Sen. Bill Beagle (R., Dayton), chairman of the Senate committee, plans to continue hearings through June, but he’s not talking about a vote anytime soon.

The issue of a potential FirstEnergy Solutions bankruptcy hovered over the Senate hearing. Afterward, Mr. Jones stressed that FirstEnergy Solutions has been spun off with its own board that will make those decisions.

“They’re looking at that right now,” he said. “That decision could come at anywhere between today and six months from now. ... Even if that happens, and there’s no future for these plants to be part of FirstEnergy, I will continue to fight for this legislation because it’s still the right thing to do.”

He has argued that Ohio should value these plants for their 4,300 direct and indirect jobs, as energy suppliers that do not directly contribute to carbon air pollution, and as a reliable energy source that adds diversity and security to Ohio’s electricity grid.

Opponents counter that FirstEnergy is asking customers to bail out the company for poor business decisions to double down on nuclear and coal before hydraulic fracturing opened up abundant reserves of shale natural gas.
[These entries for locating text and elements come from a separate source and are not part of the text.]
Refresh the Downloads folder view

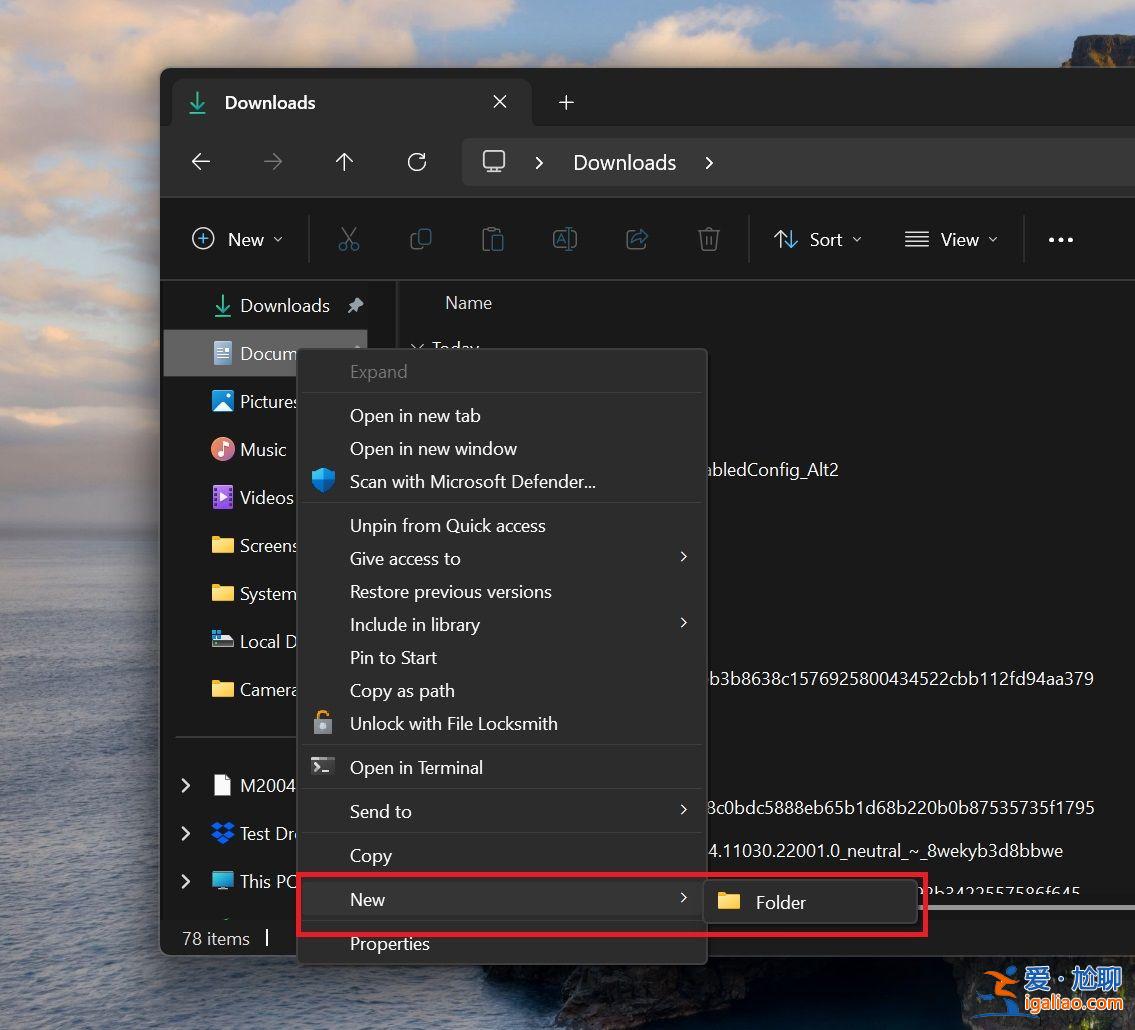pyautogui.click(x=417, y=162)
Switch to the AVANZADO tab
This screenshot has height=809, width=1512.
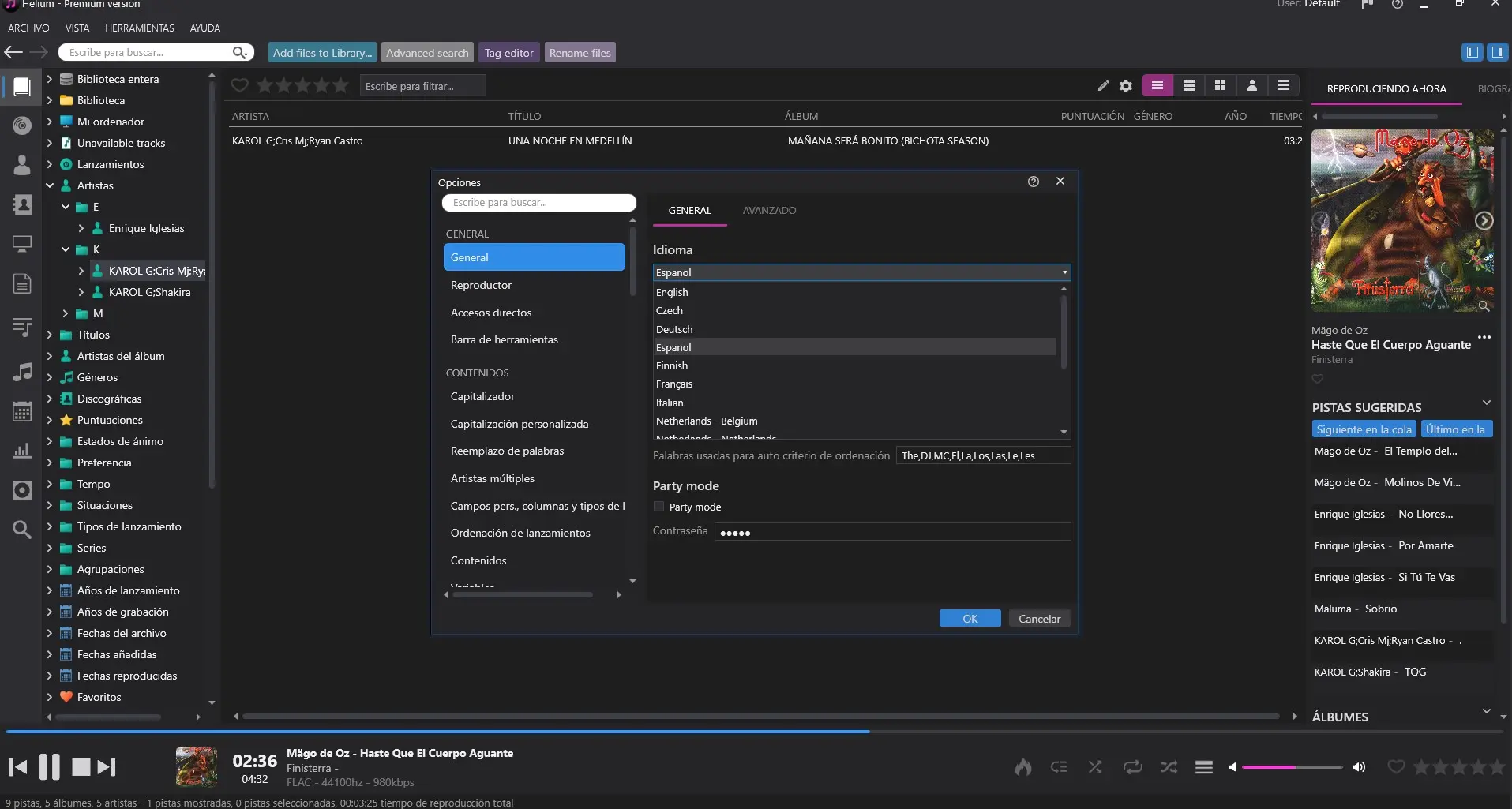click(x=769, y=211)
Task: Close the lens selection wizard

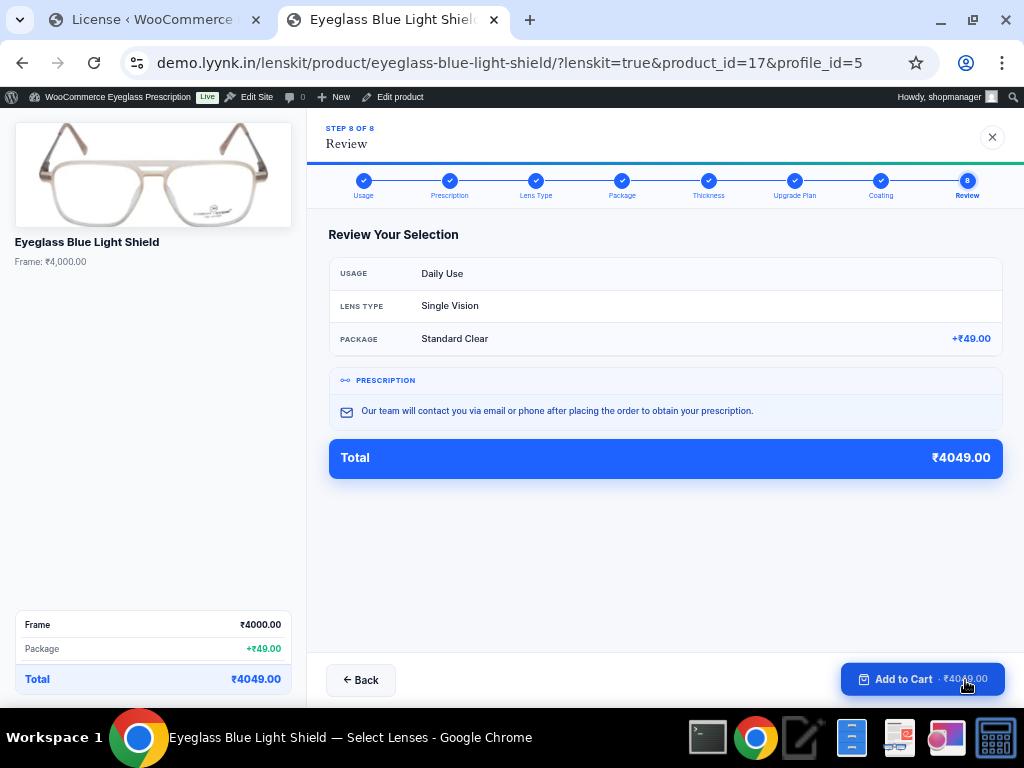Action: [992, 137]
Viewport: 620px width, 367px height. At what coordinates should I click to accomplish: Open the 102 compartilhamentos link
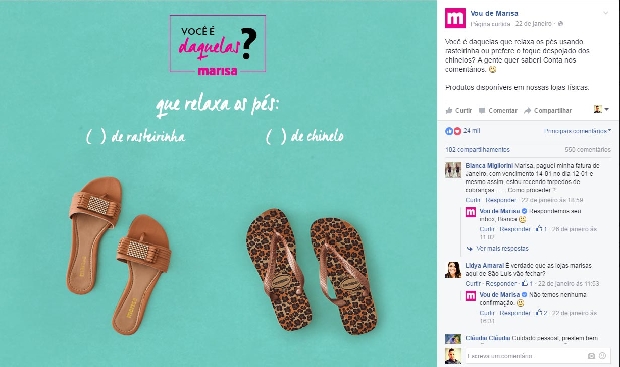tap(477, 149)
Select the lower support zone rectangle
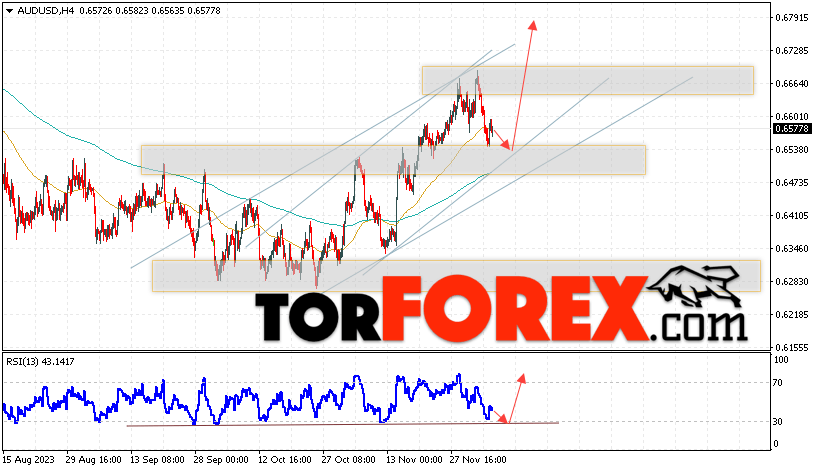Viewport: 816px width, 471px height. [456, 276]
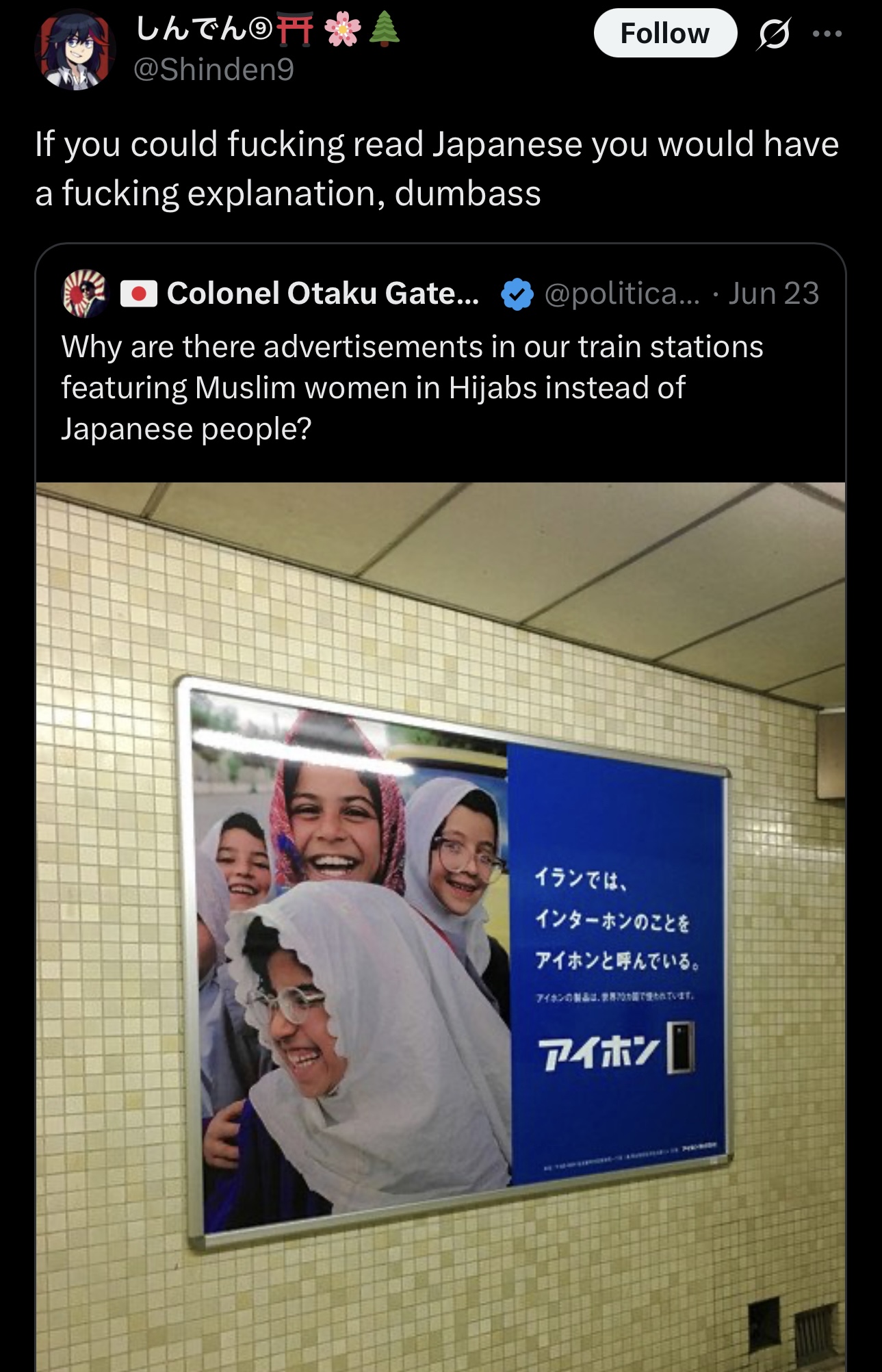
Task: Tap the @Shinden9 handle
Action: [x=213, y=69]
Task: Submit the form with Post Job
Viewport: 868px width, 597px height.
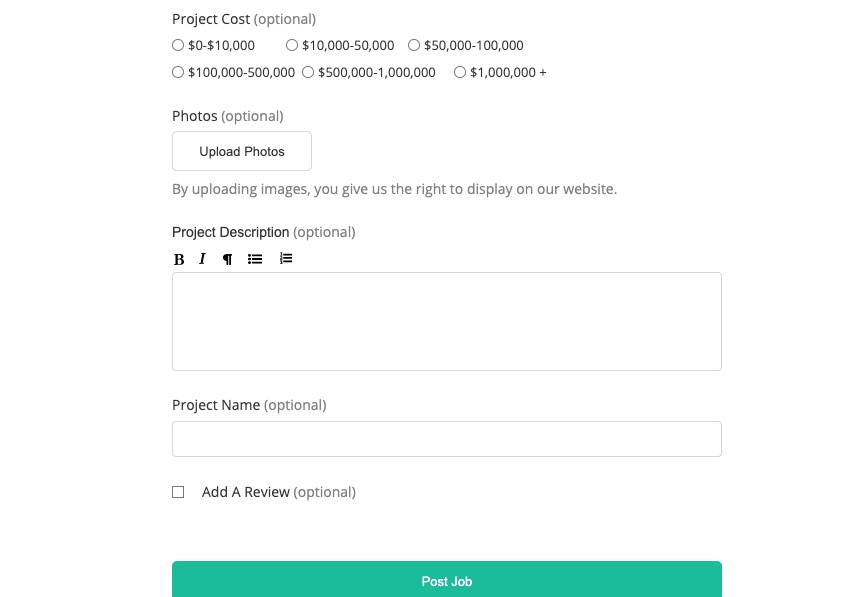Action: [x=446, y=580]
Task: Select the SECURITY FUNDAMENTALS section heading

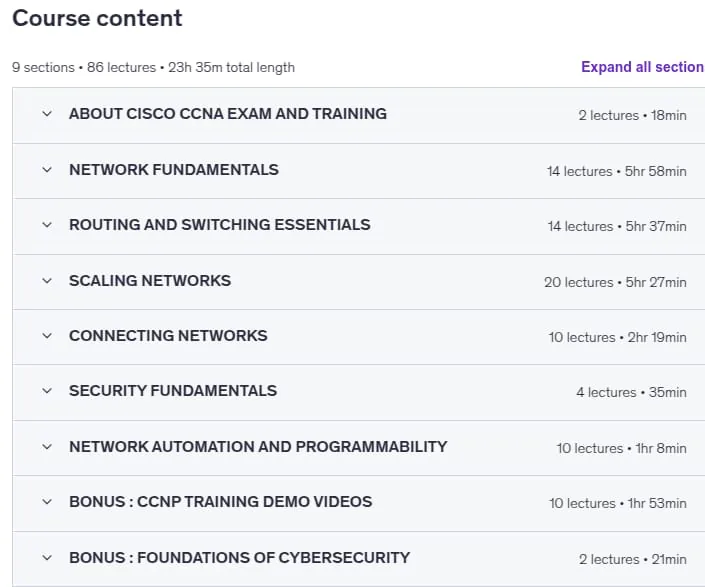Action: (x=173, y=391)
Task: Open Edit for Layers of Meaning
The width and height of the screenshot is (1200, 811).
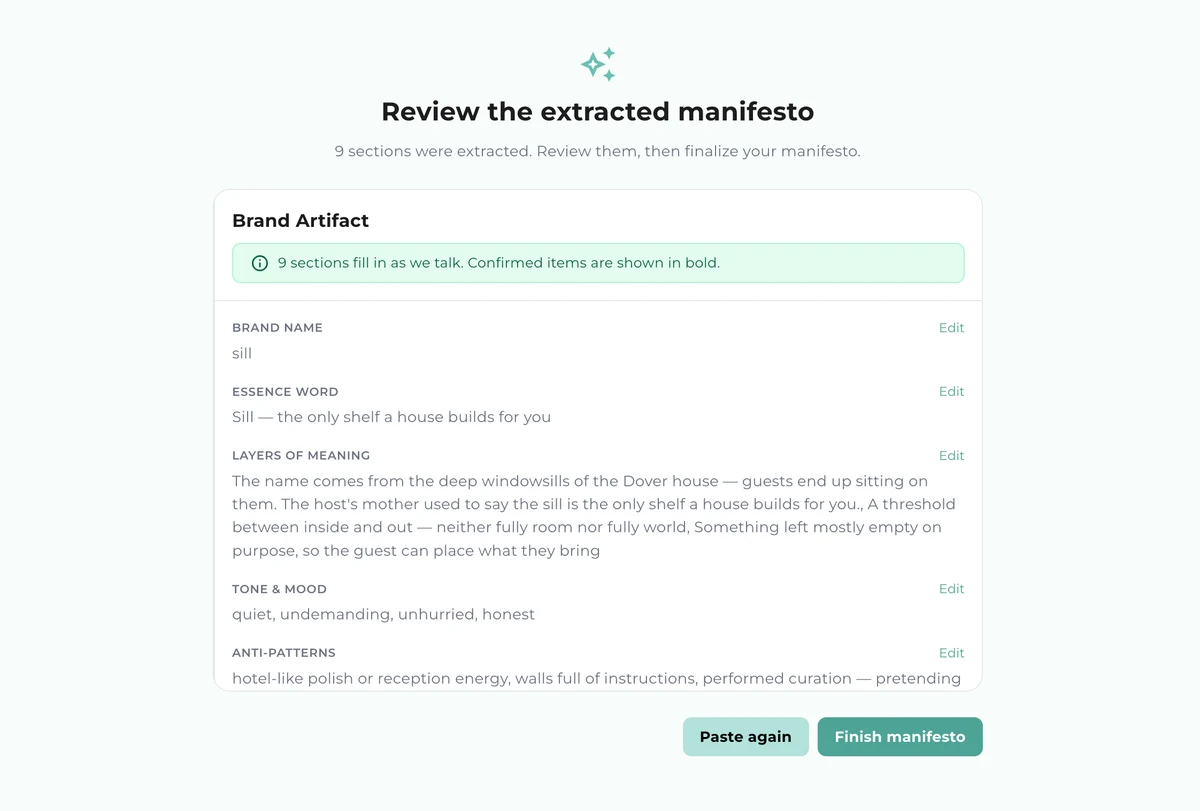Action: [951, 456]
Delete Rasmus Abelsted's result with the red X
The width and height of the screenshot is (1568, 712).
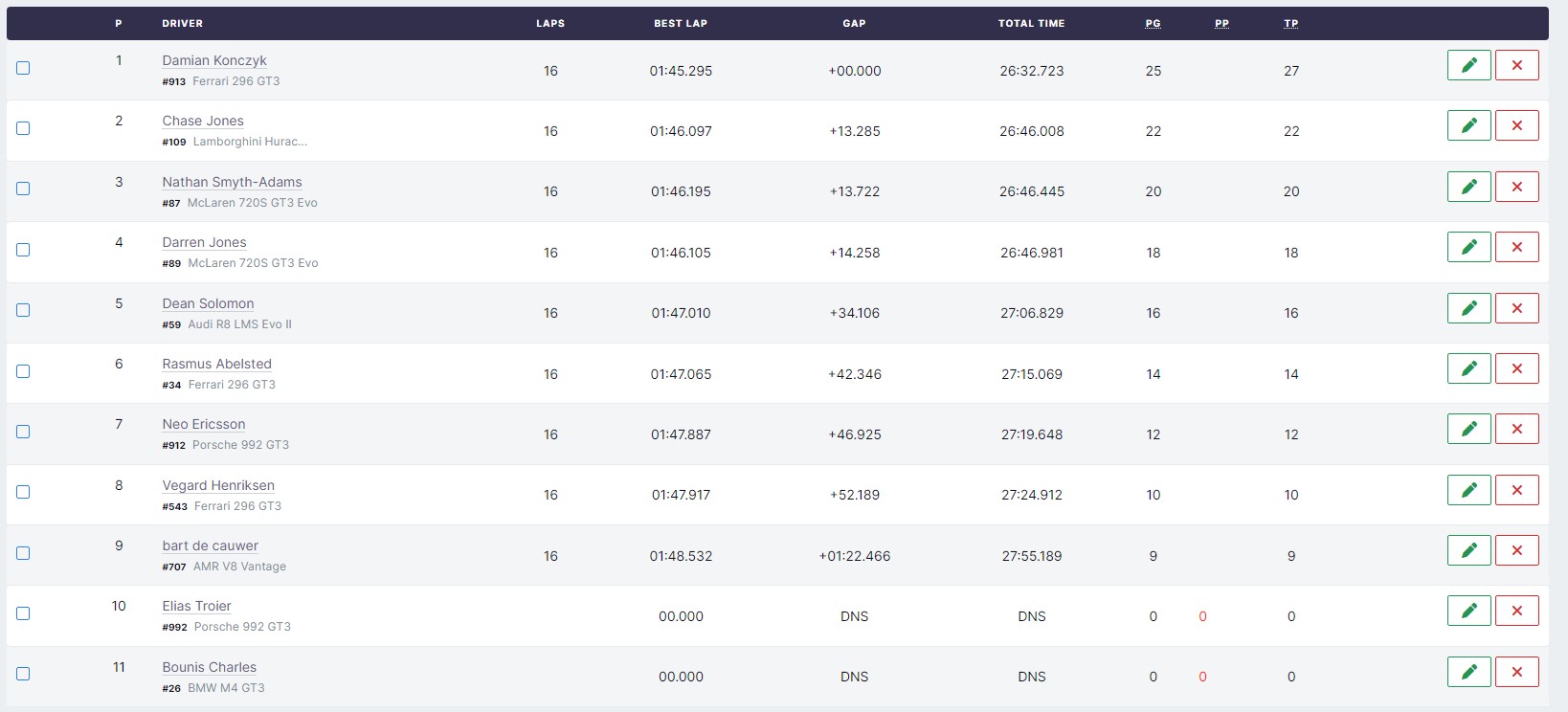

FirstEnergy owns no natural gas plants.

“[FirstEnergy customers are] going to be the only ones paying for this, but everyone else is going to get the benefit,” Sen. Sean O’Brien (D., Cortland) said. In Illinois and New York, the credits are spread across all electricity customers in those states.

“The decision [to halt House hearings] reflects the growing, diverse coalition that is challenging unnecessary subsidies to FirstEnergy, which would raise electricity rates and hurt the state’s economy,” said Dick Munson, director of Midwest Clean Energy. 

“We hope Ohio policymakers will instead focus on spurring investment and innovation in reliable, efficient, and clean energy markets.”